The substitution of animal victims with vegetarian surrogates has, of course, a long history in Indian ritual theory and practice, and the agnicayana itself may in many respects be interpreted as a substitute for the theoretical immolation of a human yajamāna. It is therefore surprising that this history is not mobilized to contextualize and even justify, from a strictly “orthodox” standpoint, the decision to “innovate” on this matter. Instead, this episode, which at one point threatened to cancel the whole endeavor, is disposed of in a few lines: the controversy is simply described as a vague contradiction between ancient tradition and India’s national self-image as a civilization of ahimsa, and no attempt is made to explain what precipitated the uproar in the first place, what forces were involved in it, the deliberative process among the officiants, or the international team's role in the outcome.

This systematic disregard for the realities that lie outside texts and mantras is particularly evident in the treatment of the event's immediate surroundings and historical time. The controversy over animal sacrifices seems to have attracted a large crowd, bringing with it modes of worship that presuppose a Hindu rather than Vedic ritual context — yet we only read about these "outsiders" on page 469 of Volume 2, and the film all but erases their presence. All we are told is that the crowd was a "nuisance" that threatened to corrupt the "flavor of authenticity" the international team was trying to capture, and even to sabotage the entire project by entering — and thereby polluting — the sacrificial arena. A surprisingly candid note accompanying the film brochure (and subsequently excluded from the book) makes Staal's "survivalist" approach perhaps a little too explicit: "Some film footage was spoiled or its use made impossible by these fully dressed people, who contrasted sadly with the Nambudiris in their white loincloths, themselves disfigured only by an occasional wristwatch." Staal's Agni project thus requires the construction of a fictional Vedic world from which wristwatches, low castes, and Hindu modes of worship have been expunged. This pattern of omission helps explain the absence, in the project's two volumes, of any anthropological analysis of the event — one that would ideally locate the performance in its 1975 context, explore interpretive dissonances among performers, attend to the significance of those unruly intruders, examine the interpenetration of Hindu and Vedic modes of worship, and perhaps explain why so people many seemed reluctant to assume the responsibility of serving as the ritual's official yajamāna. Such an analysis would, of course, undermine the fiction of a ritual conjured straight from the past and break the fourth wall that keeps that fiction intact.

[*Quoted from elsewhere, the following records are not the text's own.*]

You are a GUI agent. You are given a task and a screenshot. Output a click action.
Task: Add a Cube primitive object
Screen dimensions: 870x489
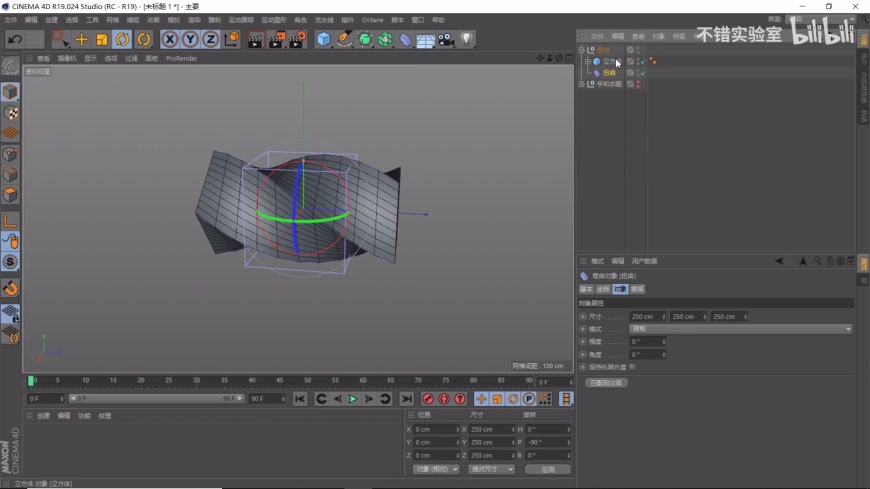pyautogui.click(x=324, y=39)
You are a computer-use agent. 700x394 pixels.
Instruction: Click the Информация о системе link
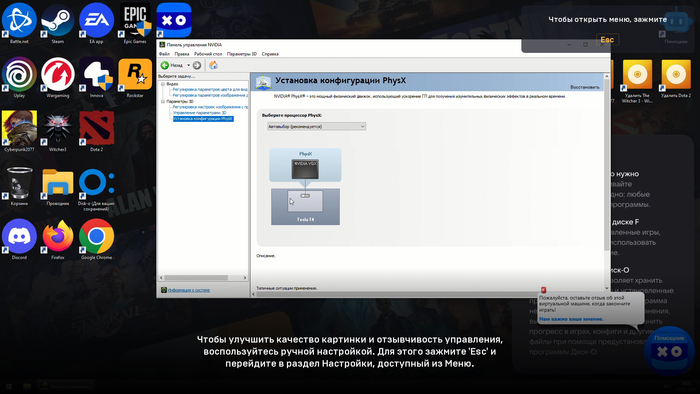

Schechner pointed out that the 1975 agnicayana was the "performance of a performance" rather than a "free-standing event", and rightly reproached Staal for relegating to the margins of his description the specific conditions — his own preparation, sponsorship, and institutional leverage — that made this meta-performance possible in the first place. The demand that the observer account for his or her position within the observational apparatus has been a commonplace in the social sciences since at least the 1980s, insisting that the conditions of knowledge production are themselves part of what must be known. Rarely has this demand been more appropriate than in the 1975 agnicayana, where the observer was not merely a "witness" to an event but the very condition of its occurrence. Staal's Agni is a monument of ambition, a multimedia project that aims to document one of the most complex rituals in the Vedic repertoire; whatever its limitations and vices, it remains a valuable and fascinating document. Yet the 1975 event was, as Schechner noted, a "Vedic ritual" in quotation marks, and any reader must hold both of these propositions simultaneously.